EXERCISE REQUIREMENTS |
When you find the line with "The image size is (1568, 327)." among the records below, reproduce it and each line after it exactly, ending with the line with "This screenshot has height=720, width=1200.".

Stored records:
=======

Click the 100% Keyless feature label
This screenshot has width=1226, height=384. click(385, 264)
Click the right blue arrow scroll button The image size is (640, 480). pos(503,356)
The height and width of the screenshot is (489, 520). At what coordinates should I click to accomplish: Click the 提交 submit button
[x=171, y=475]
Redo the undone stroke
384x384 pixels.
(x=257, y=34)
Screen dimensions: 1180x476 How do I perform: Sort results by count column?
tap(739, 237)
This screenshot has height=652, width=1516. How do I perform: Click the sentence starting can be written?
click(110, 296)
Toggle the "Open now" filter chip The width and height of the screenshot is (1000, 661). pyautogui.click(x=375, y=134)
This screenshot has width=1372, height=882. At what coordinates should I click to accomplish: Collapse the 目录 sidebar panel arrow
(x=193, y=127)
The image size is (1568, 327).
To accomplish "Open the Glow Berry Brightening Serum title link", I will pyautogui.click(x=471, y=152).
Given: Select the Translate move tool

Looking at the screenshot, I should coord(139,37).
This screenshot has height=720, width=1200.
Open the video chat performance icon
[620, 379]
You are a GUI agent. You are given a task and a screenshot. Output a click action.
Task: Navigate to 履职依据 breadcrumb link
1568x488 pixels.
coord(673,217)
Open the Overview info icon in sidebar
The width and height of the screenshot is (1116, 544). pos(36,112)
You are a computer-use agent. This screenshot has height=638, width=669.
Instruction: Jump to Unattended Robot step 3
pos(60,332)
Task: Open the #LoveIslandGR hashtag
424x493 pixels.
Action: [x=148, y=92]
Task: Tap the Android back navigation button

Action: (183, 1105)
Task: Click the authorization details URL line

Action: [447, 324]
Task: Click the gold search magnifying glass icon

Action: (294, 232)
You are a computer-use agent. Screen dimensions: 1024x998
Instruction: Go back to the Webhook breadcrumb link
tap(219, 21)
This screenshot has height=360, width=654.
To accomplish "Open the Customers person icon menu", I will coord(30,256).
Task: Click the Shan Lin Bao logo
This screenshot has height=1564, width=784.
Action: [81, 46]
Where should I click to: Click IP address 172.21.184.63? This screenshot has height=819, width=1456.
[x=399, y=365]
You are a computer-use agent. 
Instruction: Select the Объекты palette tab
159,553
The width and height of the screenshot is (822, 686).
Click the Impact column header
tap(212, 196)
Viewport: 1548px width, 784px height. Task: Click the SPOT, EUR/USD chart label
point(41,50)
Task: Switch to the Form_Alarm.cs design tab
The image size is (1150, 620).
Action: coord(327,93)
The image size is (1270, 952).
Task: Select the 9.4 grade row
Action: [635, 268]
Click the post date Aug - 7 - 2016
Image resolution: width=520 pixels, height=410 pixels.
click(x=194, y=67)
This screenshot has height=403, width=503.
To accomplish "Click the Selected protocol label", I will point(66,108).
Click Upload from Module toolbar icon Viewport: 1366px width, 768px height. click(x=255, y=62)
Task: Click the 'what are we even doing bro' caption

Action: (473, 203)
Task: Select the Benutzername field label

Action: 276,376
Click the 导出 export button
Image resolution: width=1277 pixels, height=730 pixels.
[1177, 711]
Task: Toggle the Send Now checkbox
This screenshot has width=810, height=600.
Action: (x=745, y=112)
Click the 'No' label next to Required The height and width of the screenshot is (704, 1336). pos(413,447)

=======

SOLVED PROBLEM |
The image size is (1568, 327).
To accomplish "Open the Glow Berry Brightening Serum title link", I will pyautogui.click(x=471, y=152).
Given: Select the Translate move tool

Looking at the screenshot, I should coord(139,37).
This screenshot has height=720, width=1200.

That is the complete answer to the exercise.